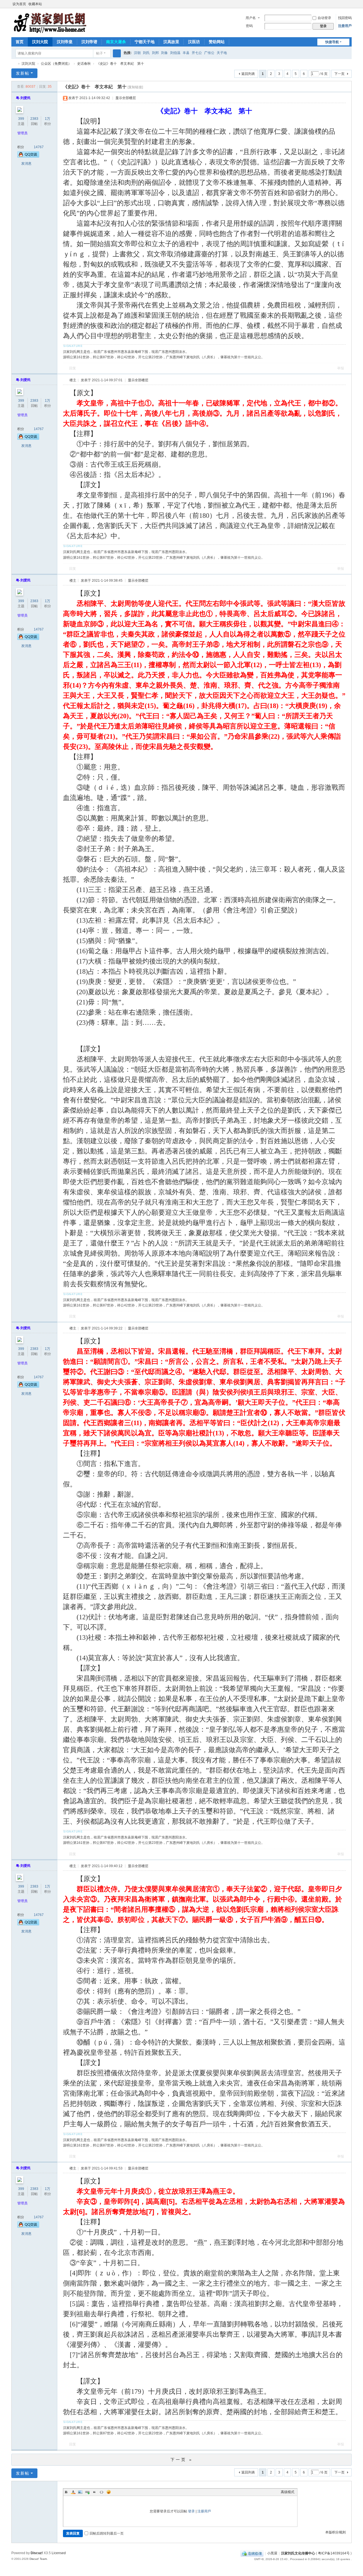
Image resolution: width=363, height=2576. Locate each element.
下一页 (339, 74)
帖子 (99, 53)
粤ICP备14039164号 (334, 2553)
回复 (72, 368)
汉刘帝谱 (89, 41)
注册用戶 (345, 26)
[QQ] (251, 2553)
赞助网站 (217, 41)
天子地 (222, 53)
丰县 (186, 53)
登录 (191, 2511)
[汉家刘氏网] (49, 22)
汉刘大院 (40, 41)
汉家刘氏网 (13, 64)
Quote (94, 2492)
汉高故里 (171, 41)
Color (73, 2492)
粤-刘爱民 (23, 98)
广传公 (209, 53)
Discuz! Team (38, 2558)
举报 (340, 368)
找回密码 (345, 18)
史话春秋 (84, 64)
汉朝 (137, 53)
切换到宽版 (349, 6)
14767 (39, 147)
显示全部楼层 (125, 98)
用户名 (251, 18)
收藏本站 (35, 4)
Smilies (108, 2492)
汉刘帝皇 (65, 41)
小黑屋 (272, 2553)
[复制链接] (135, 87)
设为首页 (19, 4)
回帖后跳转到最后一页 (107, 2533)
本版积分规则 (335, 2532)
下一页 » (181, 2459)
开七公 (197, 53)
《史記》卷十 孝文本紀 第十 (120, 64)
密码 (249, 26)
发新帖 (22, 73)
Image (80, 2492)
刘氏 (146, 53)
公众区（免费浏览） (56, 64)
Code (101, 2492)
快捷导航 (332, 42)
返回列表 (248, 74)
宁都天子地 (145, 41)
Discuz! (37, 2553)
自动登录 (324, 18)
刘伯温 (175, 53)
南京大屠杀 (116, 41)
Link (87, 2492)
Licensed (59, 2553)
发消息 (26, 164)
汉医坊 (194, 41)
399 (21, 119)
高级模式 (287, 2492)
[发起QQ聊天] (28, 156)
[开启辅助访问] (343, 4)
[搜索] (117, 53)
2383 (34, 119)
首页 (20, 41)
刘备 (164, 53)
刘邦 (155, 53)
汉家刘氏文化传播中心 (298, 2553)
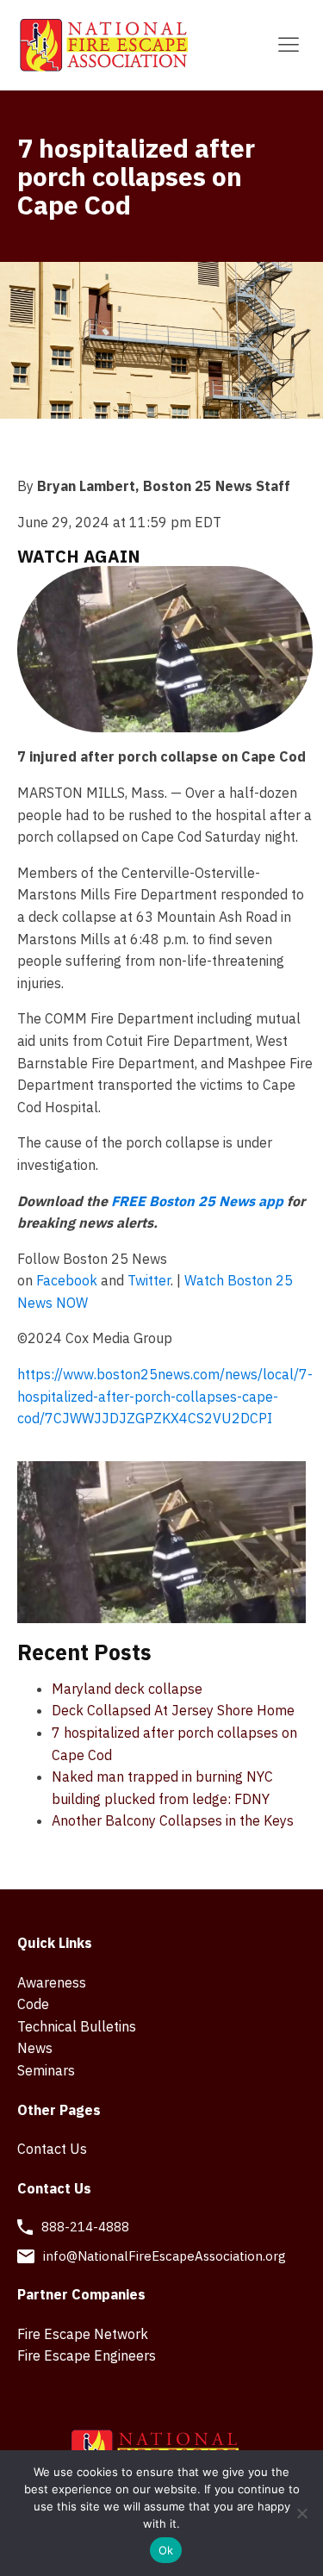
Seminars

**Description of the task**
Because the pictures are not wanted, retype only the text of every record, exactly as given.

**Solution below**
Image resolution: width=363, height=2576. Locate each element.
下一页 (339, 74)
帖子 (99, 53)
粤ICP备14039164号 (334, 2553)
回复 (72, 368)
汉刘帝谱 (89, 41)
注册用戶 (345, 26)
[QQ] (251, 2553)
赞助网站 (217, 41)
天子地 (222, 53)
丰县 (186, 53)
登录 (191, 2511)
[汉家刘氏网] (49, 22)
汉刘大院 (40, 41)
汉家刘氏网 (13, 64)
Quote (94, 2492)
汉高故里 (171, 41)
Color (73, 2492)
粤-刘爱民 (23, 98)
广传公 (209, 53)
Discuz! Team (38, 2558)
举报 (340, 368)
找回密码 (345, 18)
史话春秋 (84, 64)
汉朝 (137, 53)
切换到宽版 (349, 6)
14767 (39, 147)
显示全部楼层 (125, 98)
用户名 (251, 18)
收藏本站 (35, 4)
Smilies (108, 2492)
汉刘帝皇 (65, 41)
小黑屋 (272, 2553)
[复制链接] (135, 87)
设为首页 (19, 4)
回帖后跳转到最后一页 (107, 2533)
本版积分规则 (335, 2532)
下一页 » (181, 2459)
开七公 (197, 53)
《史記》卷十 孝文本紀 第十 (120, 64)
密码 (249, 26)
发新帖 (22, 73)
Image (80, 2492)
刘氏 (146, 53)
公众区（免费浏览） (56, 64)
Code (101, 2492)
快捷导航 (332, 42)
返回列表 (248, 74)
宁都天子地 (145, 41)
Discuz! (37, 2553)
自动登录 (324, 18)
刘伯温 (175, 53)
南京大屠杀 (116, 41)
Link (87, 2492)
Licensed (59, 2553)
发消息 (26, 164)
汉医坊 (194, 41)
399 (21, 119)
高级模式 (287, 2492)
[发起QQ聊天] (28, 156)
[开启辅助访问] (343, 4)
[搜索] (117, 53)
2383 (34, 119)
首页 (20, 41)
刘备 (164, 53)
刘邦 (155, 53)
汉家刘氏文化传播中心 (298, 2553)
Seminars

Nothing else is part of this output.